▶ [Set exercise] Lay out everything from the line containing "Where should I" down to the line containing "click(131, 110)" as a Markdown table with the columns Row and Line, one row per line, skipping blank lines. Leave the pictures out of the answer.

▶ [Records to process]
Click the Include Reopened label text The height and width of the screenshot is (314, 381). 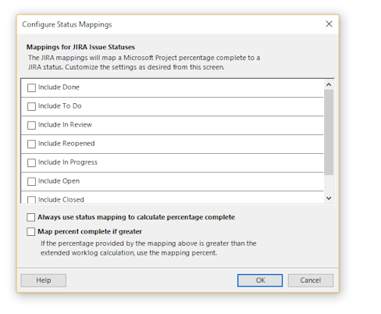pos(66,144)
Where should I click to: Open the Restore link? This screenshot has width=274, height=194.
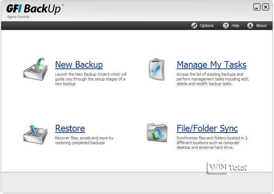(x=70, y=128)
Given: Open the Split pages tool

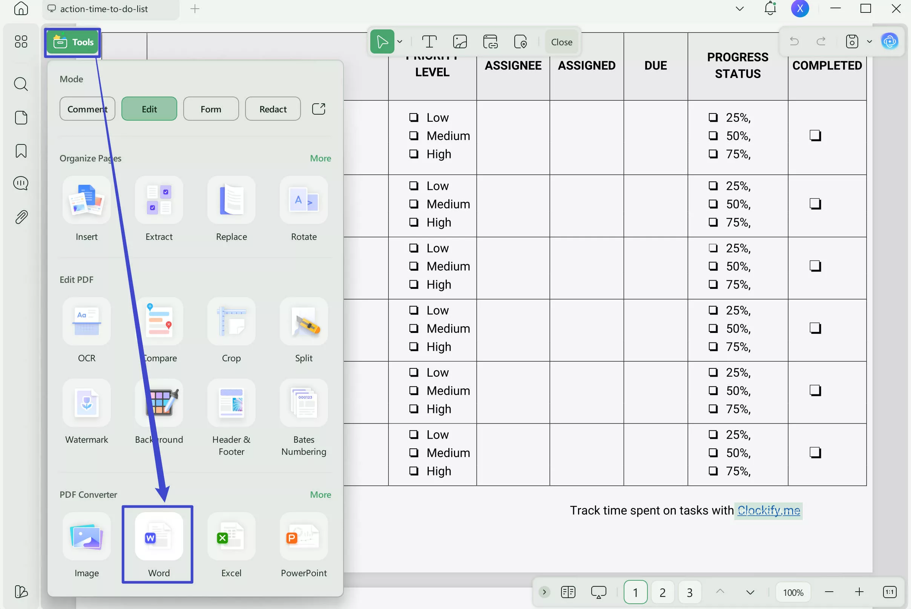Looking at the screenshot, I should (x=303, y=322).
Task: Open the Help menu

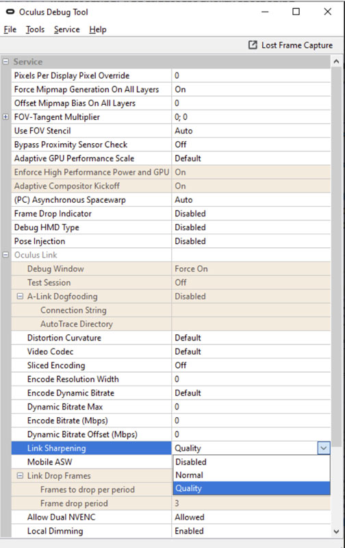Action: [x=97, y=29]
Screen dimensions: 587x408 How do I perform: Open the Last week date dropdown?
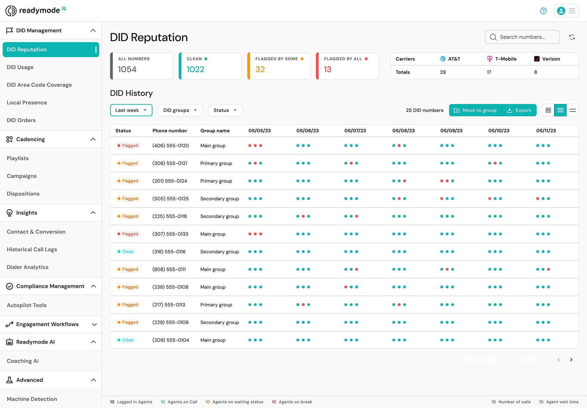click(131, 110)
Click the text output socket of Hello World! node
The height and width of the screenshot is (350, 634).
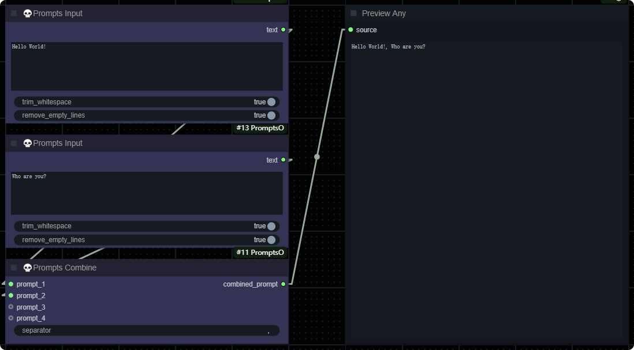tap(283, 30)
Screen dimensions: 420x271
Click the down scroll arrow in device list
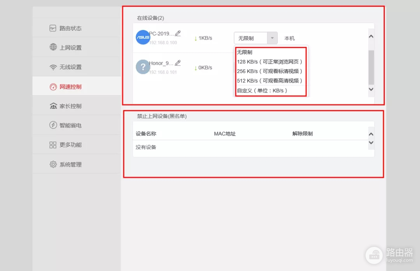(x=371, y=90)
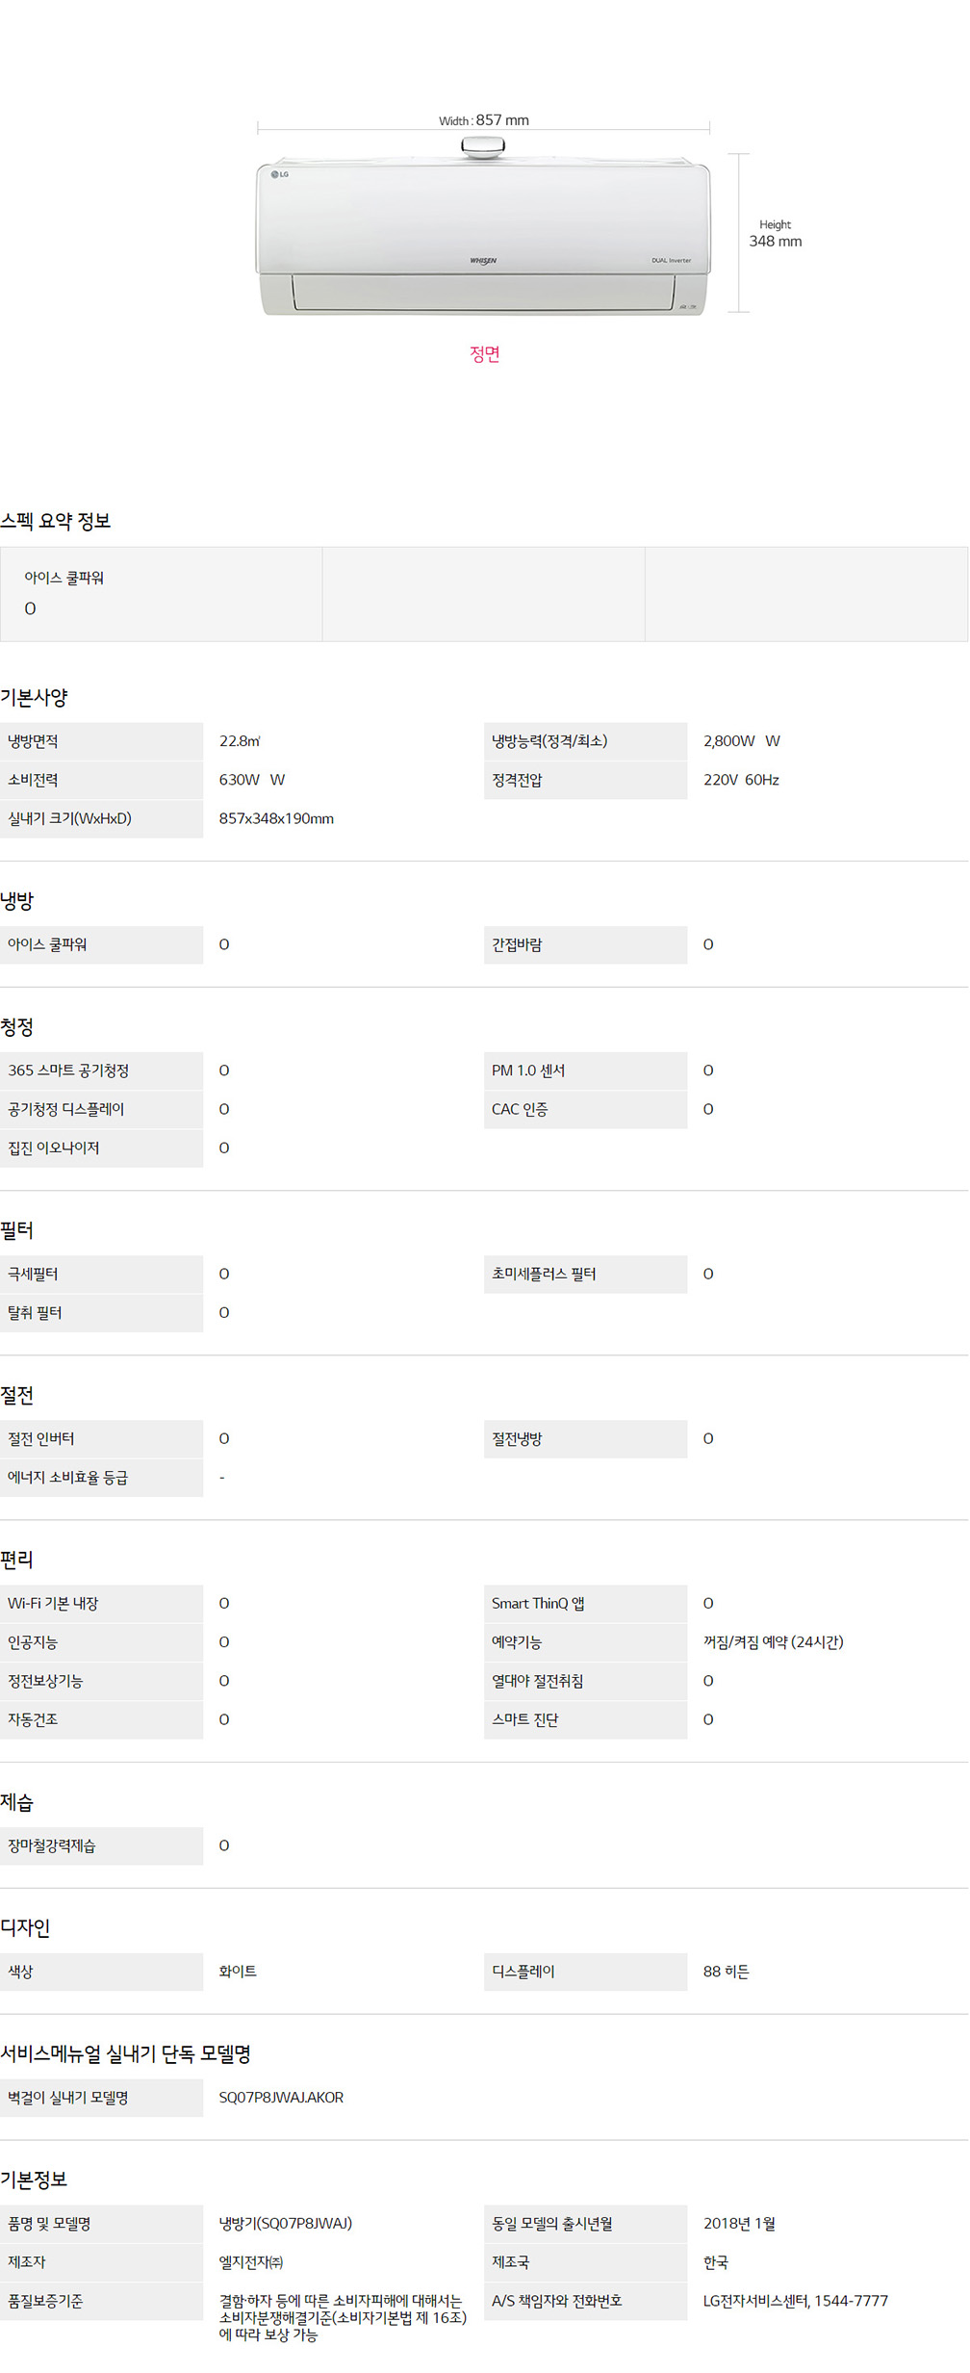Click the DUAL Inverter label on unit
The width and height of the screenshot is (970, 2373).
pyautogui.click(x=671, y=260)
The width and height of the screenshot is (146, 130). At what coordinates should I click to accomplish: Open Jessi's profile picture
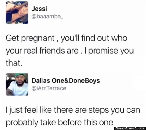tap(17, 13)
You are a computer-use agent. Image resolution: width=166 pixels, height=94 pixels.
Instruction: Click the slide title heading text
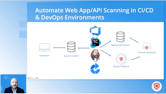click(94, 14)
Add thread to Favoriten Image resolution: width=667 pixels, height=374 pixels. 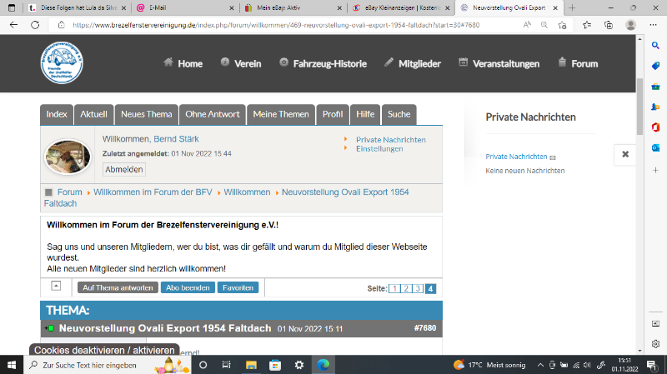tap(238, 287)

▶ [The output]
| Row | Line |
|---|---|
| 1 | Where should I click to: Open the Restore link? This screenshot has width=274, height=194. |
| 2 | (x=70, y=128) |
| 3 | Given: Open the Split pages tool |
| 4 | Looking at the screenshot, I should (x=303, y=322). |
| 5 | Task: Open the Help menu |
| 6 | Action: [x=97, y=29] |
| 7 | Screen dimensions: 587x408 How do I perform: Open the Last week date dropdown? |
| 8 | click(131, 110) |